When I commuted to Lowell, I had to get a dental guard, as I found that, as I neared the office, I started to grind my teeth in time to whatever was on the radio. 

And one night, when I was returning home from Andover, when I'd stayed a bit late and was heading out at 7:30 or so, I started driving the wrong way on the road that was going to put me on Route 93. Fortunately, there was no one coming my way, and I was able to course correct. I'm pretty sure this was a virtual teeth-grinding episode.

All of my suburban commutes were supposedly reverse one, going against the traffic that was heading into Boston. But while heading out to work was quasi-reverse, coming back into Boston was always a cluster. 

I pretty much learned every alternate route, every side trip, every back road. This may not have trimmed any time off the commute, but had the benefit that I was usually moving. As opposed to sitting in traffic on one main route waiting to merge into traffic on the next main route. 

But my commuting trials and tribulations were nothing compared to what Kaitlin Jorgenson goes through. Her commute is 544 miles, which is more than the combined mileage of all four of my suburban commuting stints.

For the past 12 months, Jorgenson has commuted by plane every other week to her job at the Scott J. Aveda Hair Salon in the Upper West Side neighborhood of New York City from her home in Charlotte, North Carolina. (Source: CNBC)

Jorgenson used to live in Brooklyn, but she moved to Charlotte to be with her BF after her landlord jumped her rent by $700 a month. Another compelling reason was that after the pandemic, she came to the realization that she "wanted to go somewhere [she] could be closer to nature and have more space...that didn't cost a fortune."

But after a long time in NYC, she'd forged a great career for herself and didn't want to have to start over, building a new client base. Not to mention that stylists in NYC make a lot more money than they do in Charlotte, NC.

For Jorgenson, commuting four-plus hours by plane twice a month was a much easier pill to swallow than spending more to rent the same 400-square-foot apartment she’d outgrown — and lose the clients she had spent a decade working with.

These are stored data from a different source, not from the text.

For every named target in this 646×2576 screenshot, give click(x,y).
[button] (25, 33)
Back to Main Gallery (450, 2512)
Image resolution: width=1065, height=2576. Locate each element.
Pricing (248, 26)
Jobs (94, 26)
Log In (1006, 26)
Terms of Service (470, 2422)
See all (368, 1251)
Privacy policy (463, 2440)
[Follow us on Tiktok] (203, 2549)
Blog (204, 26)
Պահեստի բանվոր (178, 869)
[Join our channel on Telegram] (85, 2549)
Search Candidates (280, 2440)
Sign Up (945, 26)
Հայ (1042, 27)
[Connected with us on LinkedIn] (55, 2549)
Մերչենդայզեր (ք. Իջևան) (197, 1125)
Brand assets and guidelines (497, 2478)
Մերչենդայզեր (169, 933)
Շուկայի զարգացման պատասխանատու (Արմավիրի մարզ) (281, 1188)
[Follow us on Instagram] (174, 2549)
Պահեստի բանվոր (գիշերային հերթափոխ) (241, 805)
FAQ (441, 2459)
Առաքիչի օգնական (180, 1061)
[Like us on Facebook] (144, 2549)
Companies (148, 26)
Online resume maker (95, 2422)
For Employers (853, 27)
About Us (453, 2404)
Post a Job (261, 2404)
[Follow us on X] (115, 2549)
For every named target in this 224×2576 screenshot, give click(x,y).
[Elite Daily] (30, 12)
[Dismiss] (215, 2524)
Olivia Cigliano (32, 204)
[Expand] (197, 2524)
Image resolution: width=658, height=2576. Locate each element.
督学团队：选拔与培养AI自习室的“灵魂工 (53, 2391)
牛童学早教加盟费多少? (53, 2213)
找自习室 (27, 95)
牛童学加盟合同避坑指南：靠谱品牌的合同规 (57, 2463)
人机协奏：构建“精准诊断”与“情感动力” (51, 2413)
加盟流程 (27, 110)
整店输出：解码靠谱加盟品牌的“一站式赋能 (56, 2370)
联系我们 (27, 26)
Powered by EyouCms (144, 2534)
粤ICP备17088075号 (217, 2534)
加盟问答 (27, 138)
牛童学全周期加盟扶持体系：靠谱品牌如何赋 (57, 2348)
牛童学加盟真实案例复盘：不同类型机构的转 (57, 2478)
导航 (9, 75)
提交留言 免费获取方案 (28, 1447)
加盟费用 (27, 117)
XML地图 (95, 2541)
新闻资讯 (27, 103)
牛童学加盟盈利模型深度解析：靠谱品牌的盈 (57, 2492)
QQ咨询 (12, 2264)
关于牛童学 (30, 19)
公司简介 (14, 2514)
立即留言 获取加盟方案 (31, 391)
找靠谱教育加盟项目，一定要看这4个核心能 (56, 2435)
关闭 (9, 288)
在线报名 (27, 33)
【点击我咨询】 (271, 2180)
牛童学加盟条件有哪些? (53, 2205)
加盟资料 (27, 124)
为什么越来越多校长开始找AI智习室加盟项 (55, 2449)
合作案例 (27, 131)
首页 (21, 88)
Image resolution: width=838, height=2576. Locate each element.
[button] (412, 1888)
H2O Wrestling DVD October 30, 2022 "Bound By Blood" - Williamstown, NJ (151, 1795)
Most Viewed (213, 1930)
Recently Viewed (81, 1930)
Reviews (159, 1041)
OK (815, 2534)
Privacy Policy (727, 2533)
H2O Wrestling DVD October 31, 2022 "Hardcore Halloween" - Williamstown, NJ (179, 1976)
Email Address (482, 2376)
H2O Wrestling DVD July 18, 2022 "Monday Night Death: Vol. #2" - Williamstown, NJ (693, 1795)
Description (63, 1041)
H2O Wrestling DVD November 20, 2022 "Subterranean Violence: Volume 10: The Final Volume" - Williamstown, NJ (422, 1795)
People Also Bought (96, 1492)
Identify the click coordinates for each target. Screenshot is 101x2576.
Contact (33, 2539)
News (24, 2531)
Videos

She was able to switch her schedule, which was only three days to begin with, to every other week. (She now works 12-hour days.) And fortunately, she has a friend with a spare room near her job that she rents. All in all, even with plane fare, etc., her expenses are $2,000 less per month than when she was living in Brooklyn. 

Jorgenson is a super-supercommuter, but there are a lot of folks out there with a daily commute of 90 minutes or more, and the numbers have grown since Covid-19, when:

Companies embraced flexible work models, and people fled major cities.

They may have fled the major cities, but that's where a lot of the jobs remain. So they spend a lot of time getting there and back.

“It isn’t a new concept, think about all the businessmen in suits who fly with a single briefcase for one-day meetings,” says Jorgenson. “I just think the younger generation is learning how to make supercommuting work for our lives and ambitions.”

And I had a hard-enough time un-supercommuting to Lowell and Andover.